The neuropsychologist expert for the claimants, Dr. Thomas Deters of Boston, diagnosed Jane as having post-traumatic stress disorder.
The insurance company took the position that the accident was not traumatizing, and presented no threat of serious harm, but a company letter stated that Jane was in a "serious accident."
The insurance company offered expert testimony by Nancy Hebben, Ph.D. and Robert A. Levine, M.D. that Jane did not suffer from post-traumatic stress disorder.
The arbitrator, Robert G. Larkin Jr. of Charlestown, awarded $125,000 to Janeand $25,000 to her mother for injuries sustained in the accident.
Finding Post-Traumatic Stress
Kolpan suggested that lawyers should be aware of the possible signs of post-traumatic stress injuries because clients may not be aware of the problem.
"In this case, the claimant had difficulty sleeping, and lost some mental and social ability. She had an awareness of not being the same person, but did not really know why. She thought it might be fatigue," said the trial veteran.
Kolpan asserted that slow-developing but serious accidents that cause a person to feel "out of control" are most often the source of post-traumatic stress.
He noted that serious injuries and a lingering fear after the accident were common markers as well.
Gibson affirmed that "lingering fears may cause some people not to drive or not to be passengers, or just to be nervous." He added that others often can not return to the scene of the accident.
According to Kolpan, the DSM and the American Academy of Family Physicians have both published criteria for diagnosing post-traumatic stress disorder.
The published criteria include: recurrent and intrusive recollections; distressing dreams; reliving the experience by flashback or illusion; and intense distress upon exposure to triggering stimuli.
Kolpan pointed out that the victim might also show certain outward signs of affliction, such as difficulty sleeping, outbursts of anger, difficulty concentrating and hypervigilance.
Physicians have reported that the disturbance causes clinically significant distress and impairment in social and occupational areas as well.
Both Kolpan and Gibson cautioned that the duration of the disturbance must be significant in order to make a sound case.
"There are some people who can just tough it out, while others are permanently damaged," Kolpan noted.
He pointed to medical literature which emphasized that some factors predispose people to this disorder.
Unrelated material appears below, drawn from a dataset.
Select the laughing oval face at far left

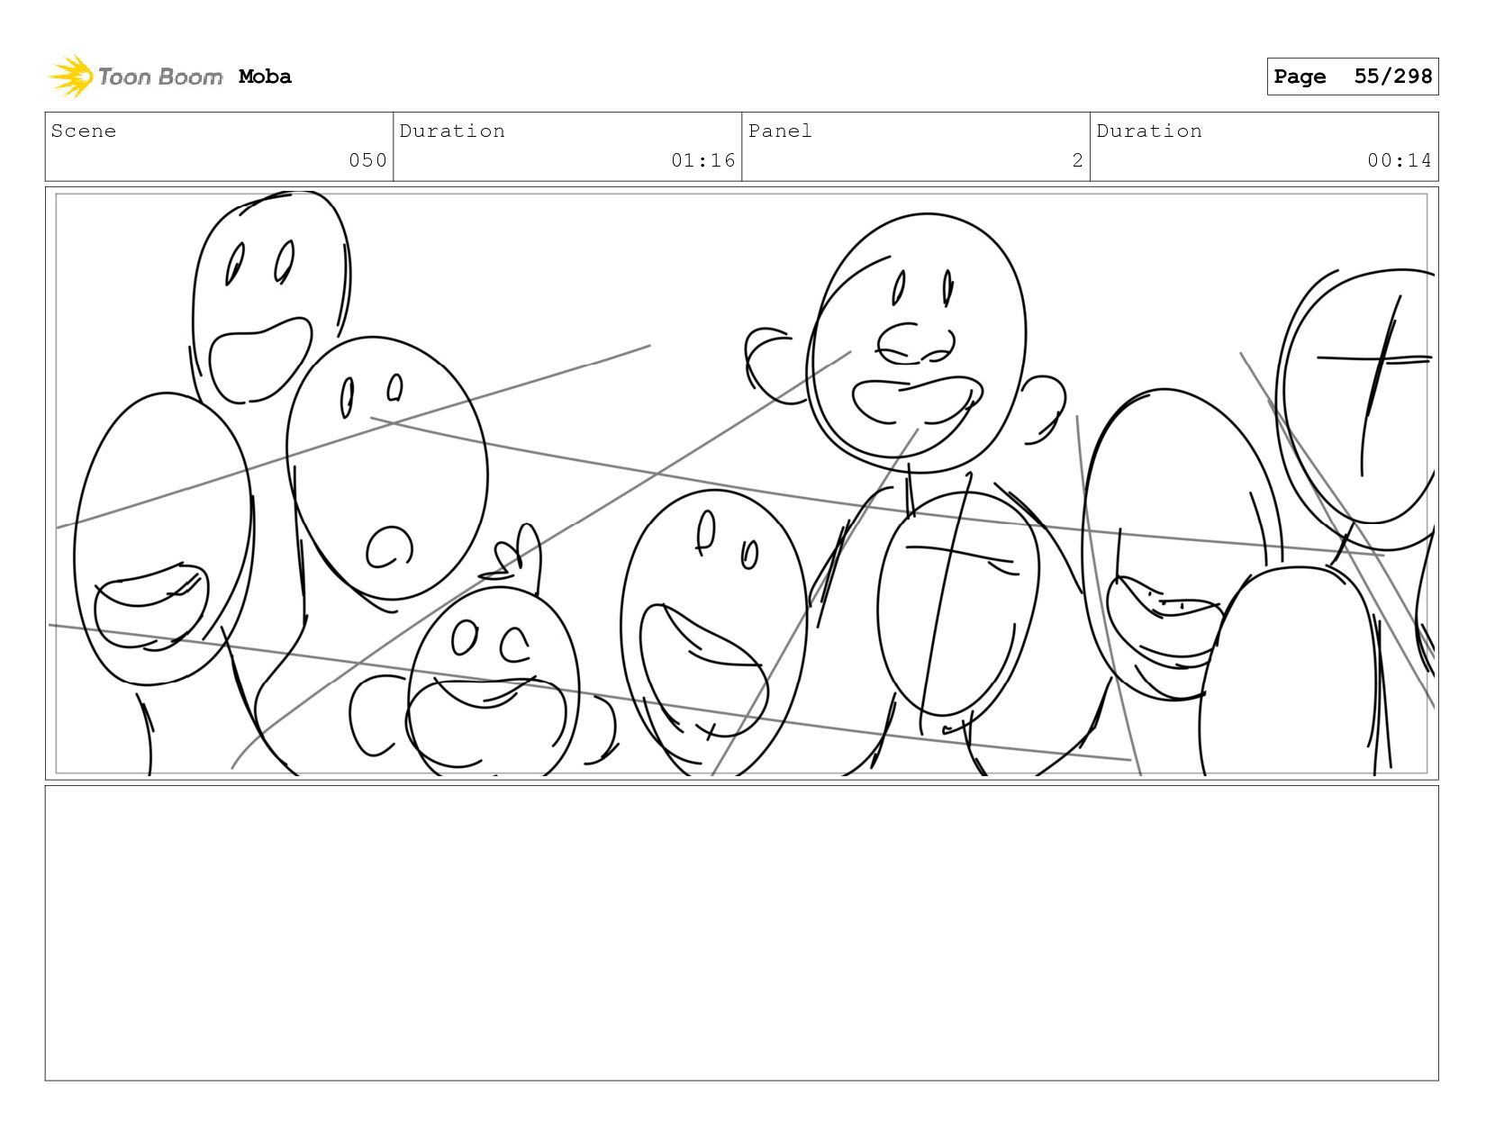pyautogui.click(x=163, y=538)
Those factors include a history of prior trauma or psychiatric disorders.
Kolpan also advised personal-injury lawyers to consider a battery of accepted psychological testing for "malingerers" to eliminate consideration of unworthy clients.
Proving The Case
Kolpan noted both difficulties and advantages to proving post-traumatic stress allegations.
"In this case, the passenger was unrestrained. While the insurance company had to prove that a seat belt would have reduced physical injury, there is no evidence that a seat belt would have made any difference to the post-traumatic stress injury," said Kolpan.
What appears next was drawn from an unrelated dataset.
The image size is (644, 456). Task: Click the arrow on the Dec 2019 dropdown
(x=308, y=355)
Kolpan said this type of injury is no longer greeted with severe skepticism in light of the well-studied history of Vietnam flashbacks and suffering of rape victims.
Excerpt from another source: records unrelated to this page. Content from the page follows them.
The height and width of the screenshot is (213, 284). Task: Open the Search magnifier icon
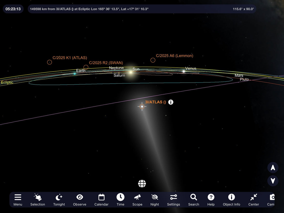(194, 198)
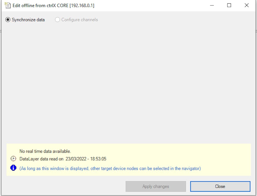Image resolution: width=257 pixels, height=196 pixels.
Task: Click the 'No real time data available' message
Action: click(45, 151)
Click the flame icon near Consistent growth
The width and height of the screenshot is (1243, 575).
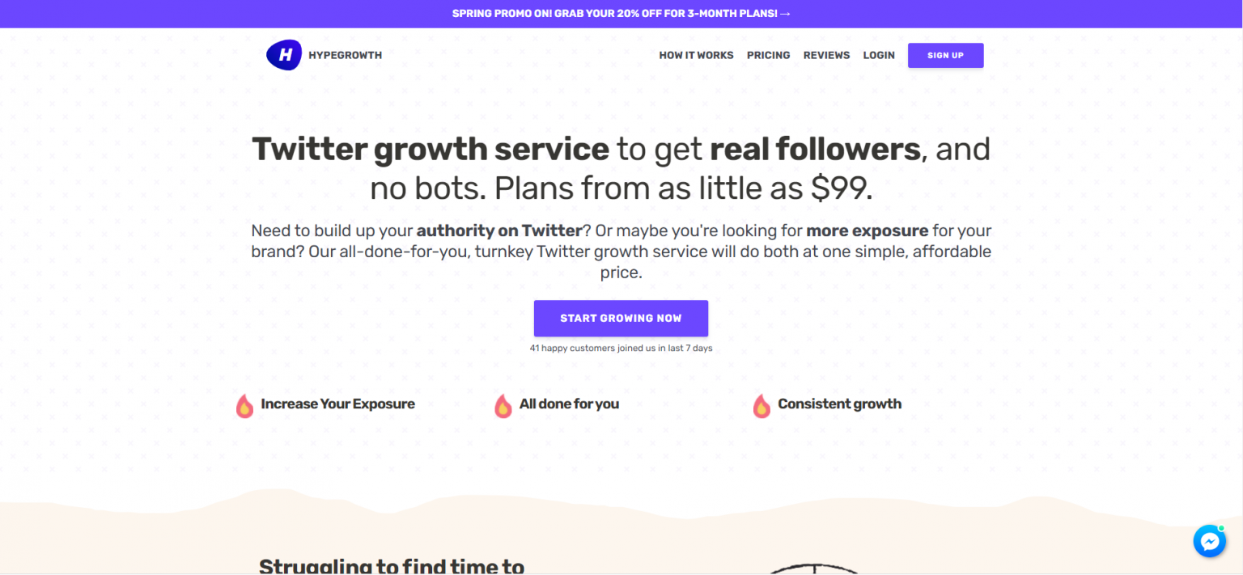(x=761, y=404)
Gibson agreed that "this is a well-recognized complication now, but you must demonstrate the 'loss of control' feeling and the trauma which rarely arises without a physical injury."
Kolpan said he focused on demonstrating each of the ways in which his client's life was different after the accident, and he tied those differences to his expert's analysis of symptoms and results of post-traumatic stress disorder.
He explained that his client "was a young woman who had confidence and was comfortable displaying her talents in beauty shows and social activities prior to the accident."
He noted that she was "slow, anxious and depressed" after the accident and displayed classic symptoms of post-traumatic stress disorder
The result was "she could not even go to college without special accommodations," her counsel argued.
Kolpan urged that lawyers should get their clients to appropriate specialists in psychiatry or neuropsychology for diagnosis if possible symptoms persist after the accident.
He recommended MCLE seminars on traumatic brain injuries and a book by Dr. Muriel Lezak on "Neuropsychological Assessment."